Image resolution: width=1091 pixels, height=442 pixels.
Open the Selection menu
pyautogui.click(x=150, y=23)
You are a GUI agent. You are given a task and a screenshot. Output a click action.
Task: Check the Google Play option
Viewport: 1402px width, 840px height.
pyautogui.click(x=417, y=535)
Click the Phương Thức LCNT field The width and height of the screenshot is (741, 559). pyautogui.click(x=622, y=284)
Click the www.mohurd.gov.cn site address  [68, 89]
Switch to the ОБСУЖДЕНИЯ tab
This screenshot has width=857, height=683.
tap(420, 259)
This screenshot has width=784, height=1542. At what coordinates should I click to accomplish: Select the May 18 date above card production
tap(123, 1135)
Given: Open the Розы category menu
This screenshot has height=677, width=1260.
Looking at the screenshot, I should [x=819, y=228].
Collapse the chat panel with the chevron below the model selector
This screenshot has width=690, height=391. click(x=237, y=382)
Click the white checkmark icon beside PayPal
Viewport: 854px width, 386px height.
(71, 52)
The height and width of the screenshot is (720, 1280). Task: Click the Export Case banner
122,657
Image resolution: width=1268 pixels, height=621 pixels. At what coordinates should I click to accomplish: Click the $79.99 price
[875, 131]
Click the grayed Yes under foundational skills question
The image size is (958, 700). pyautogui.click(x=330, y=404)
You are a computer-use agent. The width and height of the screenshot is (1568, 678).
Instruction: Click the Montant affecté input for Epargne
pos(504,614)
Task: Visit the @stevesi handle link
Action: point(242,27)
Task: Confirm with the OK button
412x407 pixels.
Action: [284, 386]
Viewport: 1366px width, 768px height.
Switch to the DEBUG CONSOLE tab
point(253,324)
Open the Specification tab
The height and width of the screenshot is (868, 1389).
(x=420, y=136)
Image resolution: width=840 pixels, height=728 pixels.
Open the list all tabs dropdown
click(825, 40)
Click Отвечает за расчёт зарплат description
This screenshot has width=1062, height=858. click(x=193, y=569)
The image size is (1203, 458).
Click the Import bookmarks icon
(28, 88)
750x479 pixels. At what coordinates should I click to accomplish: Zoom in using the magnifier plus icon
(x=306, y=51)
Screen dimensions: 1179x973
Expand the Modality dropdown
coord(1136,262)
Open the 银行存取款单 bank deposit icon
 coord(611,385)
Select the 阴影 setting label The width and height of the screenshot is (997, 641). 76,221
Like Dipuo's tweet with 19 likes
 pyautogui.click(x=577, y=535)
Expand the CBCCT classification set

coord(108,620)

○ ○ ○

Give back the full listing above, exactly as it reads.

→ **Final answer**:
Image resolution: width=1091 pixels, height=442 pixels.
Open the Selection menu
pyautogui.click(x=150, y=23)
You are a GUI agent. You are given a task and a screenshot. Output a click action.
Task: Check the Google Play option
Viewport: 1402px width, 840px height.
pyautogui.click(x=417, y=535)
Click the Phương Thức LCNT field The width and height of the screenshot is (741, 559). pyautogui.click(x=622, y=284)
Click the www.mohurd.gov.cn site address  [68, 89]
Switch to the ОБСУЖДЕНИЯ tab
This screenshot has width=857, height=683.
tap(420, 259)
This screenshot has width=784, height=1542. At what coordinates should I click to accomplish: Select the May 18 date above card production
tap(123, 1135)
Given: Open the Розы category menu
This screenshot has height=677, width=1260.
Looking at the screenshot, I should [x=819, y=228].
Collapse the chat panel with the chevron below the model selector
This screenshot has width=690, height=391. click(x=237, y=382)
Click the white checkmark icon beside PayPal
Viewport: 854px width, 386px height.
(71, 52)
The height and width of the screenshot is (720, 1280). Task: Click the Export Case banner
122,657
Image resolution: width=1268 pixels, height=621 pixels. At what coordinates should I click to accomplish: Click the $79.99 price
[875, 131]
Click the grayed Yes under foundational skills question
The image size is (958, 700). pyautogui.click(x=330, y=404)
You are a computer-use agent. The width and height of the screenshot is (1568, 678).
Instruction: Click the Montant affecté input for Epargne
pos(504,614)
Task: Visit the @stevesi handle link
Action: point(242,27)
Task: Confirm with the OK button
412x407 pixels.
Action: [284, 386]
Viewport: 1366px width, 768px height.
Switch to the DEBUG CONSOLE tab
point(253,324)
Open the Specification tab
The height and width of the screenshot is (868, 1389).
(x=420, y=136)
Image resolution: width=840 pixels, height=728 pixels.
Open the list all tabs dropdown
click(825, 40)
Click Отвечает за расчёт зарплат description
This screenshot has width=1062, height=858. click(x=193, y=569)
The image size is (1203, 458).
Click the Import bookmarks icon
(28, 88)
750x479 pixels. At what coordinates should I click to accomplish: Zoom in using the magnifier plus icon
(x=306, y=51)
Screen dimensions: 1179x973
Expand the Modality dropdown
coord(1136,262)
Open the 银行存取款单 bank deposit icon
 coord(611,385)
Select the 阴影 setting label The width and height of the screenshot is (997, 641). 76,221
Like Dipuo's tweet with 19 likes
 pyautogui.click(x=577, y=535)
Expand the CBCCT classification set

coord(108,620)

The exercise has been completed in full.